David Desouto, ’20, has a vision, where students can travel the world to visit famous monuments and buildings, all the while never leaving the classroom.
The Bridgewater State University art history major has been hard at work over the summer, looking to turn that vision into a reality through a project funded by an Adrian Tinsley Program for Undergraduate Research and Creative Work Grant.
The idea behind the project is to gather screenshots of famous architectural and global landmarks seen in video games and use those images to produce a repository of interactive videos.
Those videos can then be used for classroom lectures.
“This is a better way to engage students by showing them the real world,” David said.
The project was inspired in part by www.smarthistory.org and encouraged by David’s mentor, Professor Andres Montenegro Rosero.
Dr. Rosero attended a workshop in New York City last year hosted by the website to learn how to create animated videos that convey art history.
“The artwork is animated…it makes art history more engaging,” Dr. Rosero said. “For this generation it helps capture their attention a lot more.”
The video David created covers the painting, The Eternal Presence (An Homage to Ajejandro García Caturla), by Cuban artist Wifredo Lam in 1944. Lam’s painting is in the Rhode Island School of Design Museum in Providence.

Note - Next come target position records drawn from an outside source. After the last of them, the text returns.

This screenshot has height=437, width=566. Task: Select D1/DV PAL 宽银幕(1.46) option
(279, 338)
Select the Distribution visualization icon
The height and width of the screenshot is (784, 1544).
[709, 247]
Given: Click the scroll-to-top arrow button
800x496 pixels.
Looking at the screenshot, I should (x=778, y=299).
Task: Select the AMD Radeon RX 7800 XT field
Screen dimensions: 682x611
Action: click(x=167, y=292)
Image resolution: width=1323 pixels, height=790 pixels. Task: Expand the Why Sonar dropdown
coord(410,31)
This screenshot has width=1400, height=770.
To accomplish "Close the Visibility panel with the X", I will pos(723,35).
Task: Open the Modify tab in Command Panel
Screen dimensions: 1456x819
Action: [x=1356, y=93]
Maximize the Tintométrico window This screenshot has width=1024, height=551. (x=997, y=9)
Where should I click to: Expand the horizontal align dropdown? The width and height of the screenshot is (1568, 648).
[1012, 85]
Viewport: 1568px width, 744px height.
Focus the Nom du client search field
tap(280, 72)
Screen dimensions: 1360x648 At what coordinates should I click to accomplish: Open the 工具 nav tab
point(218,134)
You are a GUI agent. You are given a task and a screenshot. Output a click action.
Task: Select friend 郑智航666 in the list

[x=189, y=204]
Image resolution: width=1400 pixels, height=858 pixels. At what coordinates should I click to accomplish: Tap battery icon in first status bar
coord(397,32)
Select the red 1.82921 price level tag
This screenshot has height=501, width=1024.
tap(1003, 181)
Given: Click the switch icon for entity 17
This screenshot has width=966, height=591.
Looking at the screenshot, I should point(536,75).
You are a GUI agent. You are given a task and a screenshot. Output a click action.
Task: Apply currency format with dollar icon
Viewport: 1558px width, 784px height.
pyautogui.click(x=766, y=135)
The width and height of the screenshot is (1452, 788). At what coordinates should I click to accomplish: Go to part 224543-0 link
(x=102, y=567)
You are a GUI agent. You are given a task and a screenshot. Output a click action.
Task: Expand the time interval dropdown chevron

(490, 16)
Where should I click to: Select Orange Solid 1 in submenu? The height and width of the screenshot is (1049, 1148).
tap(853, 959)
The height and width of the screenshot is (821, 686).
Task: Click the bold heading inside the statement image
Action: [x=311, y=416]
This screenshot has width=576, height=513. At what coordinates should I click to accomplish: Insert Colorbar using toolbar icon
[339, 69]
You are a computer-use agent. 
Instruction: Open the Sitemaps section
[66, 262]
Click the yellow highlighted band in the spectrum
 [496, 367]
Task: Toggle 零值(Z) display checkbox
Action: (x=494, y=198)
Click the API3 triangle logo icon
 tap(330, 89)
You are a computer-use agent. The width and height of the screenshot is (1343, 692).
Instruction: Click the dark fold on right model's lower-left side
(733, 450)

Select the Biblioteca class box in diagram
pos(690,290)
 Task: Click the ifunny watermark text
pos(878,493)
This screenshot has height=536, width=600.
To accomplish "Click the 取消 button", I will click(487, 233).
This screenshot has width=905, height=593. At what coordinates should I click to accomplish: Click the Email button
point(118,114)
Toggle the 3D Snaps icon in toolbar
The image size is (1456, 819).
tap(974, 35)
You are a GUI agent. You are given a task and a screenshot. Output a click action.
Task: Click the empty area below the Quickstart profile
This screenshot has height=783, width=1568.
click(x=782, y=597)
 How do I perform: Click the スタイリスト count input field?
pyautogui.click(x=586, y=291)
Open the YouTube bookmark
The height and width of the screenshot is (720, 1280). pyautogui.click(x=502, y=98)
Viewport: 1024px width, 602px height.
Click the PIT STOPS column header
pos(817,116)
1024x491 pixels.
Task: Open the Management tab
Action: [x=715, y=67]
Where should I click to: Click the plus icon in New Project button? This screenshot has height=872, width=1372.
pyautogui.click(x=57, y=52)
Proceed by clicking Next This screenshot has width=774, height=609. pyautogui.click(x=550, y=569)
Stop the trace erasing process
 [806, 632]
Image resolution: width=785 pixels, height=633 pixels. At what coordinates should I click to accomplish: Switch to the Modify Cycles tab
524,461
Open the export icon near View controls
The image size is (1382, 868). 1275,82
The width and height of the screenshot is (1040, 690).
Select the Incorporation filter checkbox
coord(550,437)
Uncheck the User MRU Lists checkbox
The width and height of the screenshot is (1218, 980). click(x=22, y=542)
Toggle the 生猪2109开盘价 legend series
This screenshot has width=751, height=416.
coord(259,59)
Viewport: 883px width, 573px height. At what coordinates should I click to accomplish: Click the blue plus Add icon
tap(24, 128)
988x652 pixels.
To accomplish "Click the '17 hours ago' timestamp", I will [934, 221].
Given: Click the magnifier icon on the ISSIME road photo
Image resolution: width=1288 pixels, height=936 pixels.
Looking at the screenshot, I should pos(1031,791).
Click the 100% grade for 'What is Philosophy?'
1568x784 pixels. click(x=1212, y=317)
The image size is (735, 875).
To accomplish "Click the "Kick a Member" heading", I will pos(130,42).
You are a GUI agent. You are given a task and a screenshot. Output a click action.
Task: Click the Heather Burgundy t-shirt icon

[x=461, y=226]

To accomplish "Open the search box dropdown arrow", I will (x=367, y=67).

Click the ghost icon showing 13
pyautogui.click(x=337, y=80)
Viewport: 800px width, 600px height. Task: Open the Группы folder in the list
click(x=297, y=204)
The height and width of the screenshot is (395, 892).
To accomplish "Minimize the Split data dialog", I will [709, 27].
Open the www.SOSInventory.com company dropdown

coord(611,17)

This semester, David will be recording, doing voiceovers, and mastering editing software to create a finished product that, with the help of Dr. Rosero, smarthistory.org will hopefully be interested in. If arthistory greenlights the result, it will be posted on the website.
Dr. Rosero said Bridgewater State has been very supportive by funding the necessary equipment to make his classroom more virtual and allowing students like David to learn to use the equipment.
“BSU has seen the value behind it,” he said. “It truly helps teach things from a different perspective.”